Tugas-tugas sosial atau hubungan antara sesama orang percaya ini kemudian diperluas hingga mencakup juga orang-orang asing, orang-orang hukuman yang di penjara . Ungkapan kamu “sendiri juga” mengandung arti simpati dan persamaan. Orang-orang percaya diperintahkan untuk berbagi dengan orang-orang hukuman seakan-akan mereka sendiri adalah orang hukuman. Istilah "ikut merasakan" mencakup hal yang dimaksud. Selama orang-orang percaya masih di dalam tubuh jasmaniah ini, setiap orang mungkin saja menderita karena permusuhan atau dipenjarakan. Oleh karena itu mereka disuruh berbagi rasa.

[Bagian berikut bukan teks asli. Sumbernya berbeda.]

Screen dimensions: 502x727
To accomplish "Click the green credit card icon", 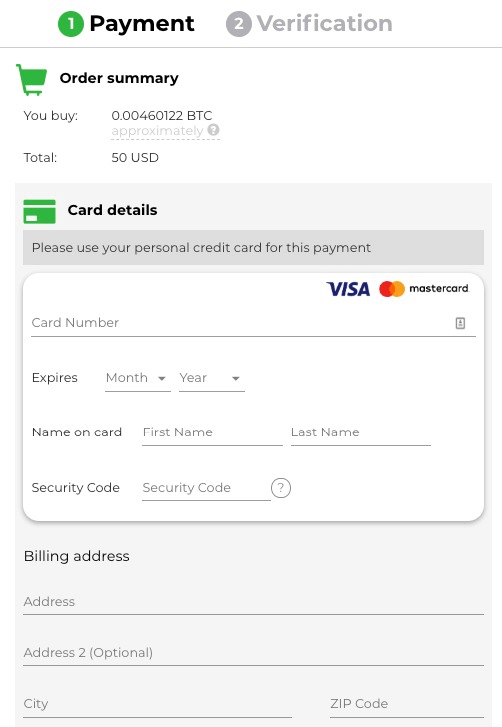I will pyautogui.click(x=39, y=211).
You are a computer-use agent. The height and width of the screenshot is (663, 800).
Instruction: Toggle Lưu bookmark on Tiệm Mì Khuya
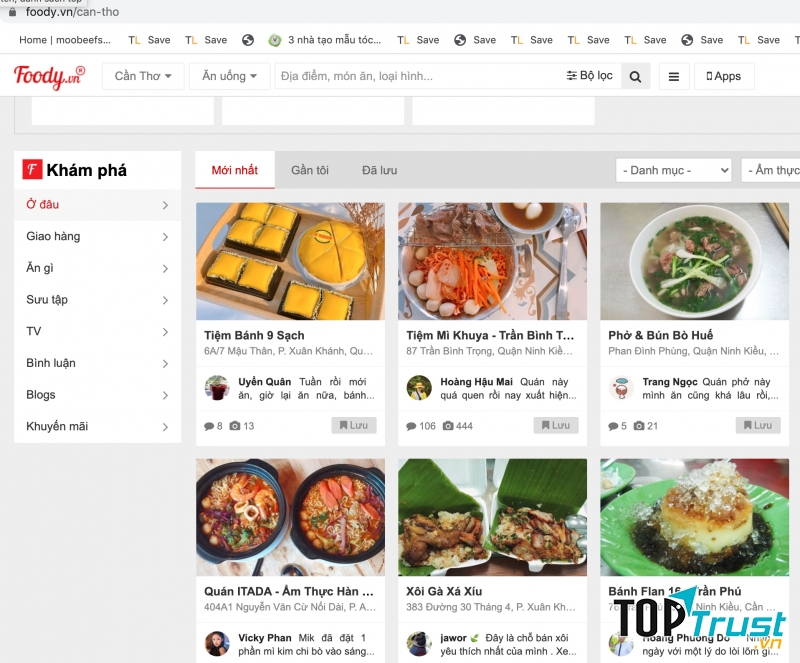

Kemudian, tentu saja, hubungan kemanusiaan yang paling dekat, yakni pernikahan, harus menunjukkan semua keindahan dari kehidupan Kristen. Jika orang-orang Ibrani ini tinggal di Roma atau di kota-kota yang sudah rusak moralnya di bagian Timur Laut Tengah, maka mereka berada di tengah-tengah masyarakat di mana kesucian dan kesetiaan terhadap hubungan pernikahan kurang diperhatikan. Di sisi yang lain juga terdapat berbagai kelompok keagamaan yang menekankan petarakan dan askese. Petarakan bukan sebuah cara mengamankan diri dari kedursilaan; pernikahan yang terhormat merupakan hidup yang paling sempurna. Kesucian di dalam ikatan pernikahan merupakan suatu kesaksian kristen yang kuat. Orang yang menganggap sepele hubungan rumah tangga suatu saat harus mempertanggungjawabkan dosa dan perilaku mereka kepada Allah.

Mengenai keuangan, penulis mengingatkan, janganlah kamu menjadi hamba uang. Aphilargyros artinya "tidak mencintai uang," dan bukan serakah. Gaya hidup atau sikap yang harus dikembangkan ialah kepuasan dengan hal-hal yang tersedia, atau apa yang ada padamu. Jika gelombang penyalahgunaan dilemparkan pada orang-orang Kristen Yahudi ini oleh kalangan lain yang lebih makmur karena mereka kurang makmur. maka inilah nasihat yang sangat praktis dan serius dari Perjanjian Baru. Bukannya menikmati harta milik, orang Kristen hendaknya menikmati kehadiran dan pemeliharaan Allah, sebab Dia tidak akan pernah meninggalkan atau melupakan mereka. Jadi dengan yakin kita dapat berkata... “Aku tidak akan takut! Apakah yang dapat dilakukan manusia terhadap aku?” Anak kalimat terakhir merupakan pertanyaan yang tepat sekali. Yosua 23:14 dan Mazmur 118:6 memberikan kesaksian tentang kesetiaan Allah.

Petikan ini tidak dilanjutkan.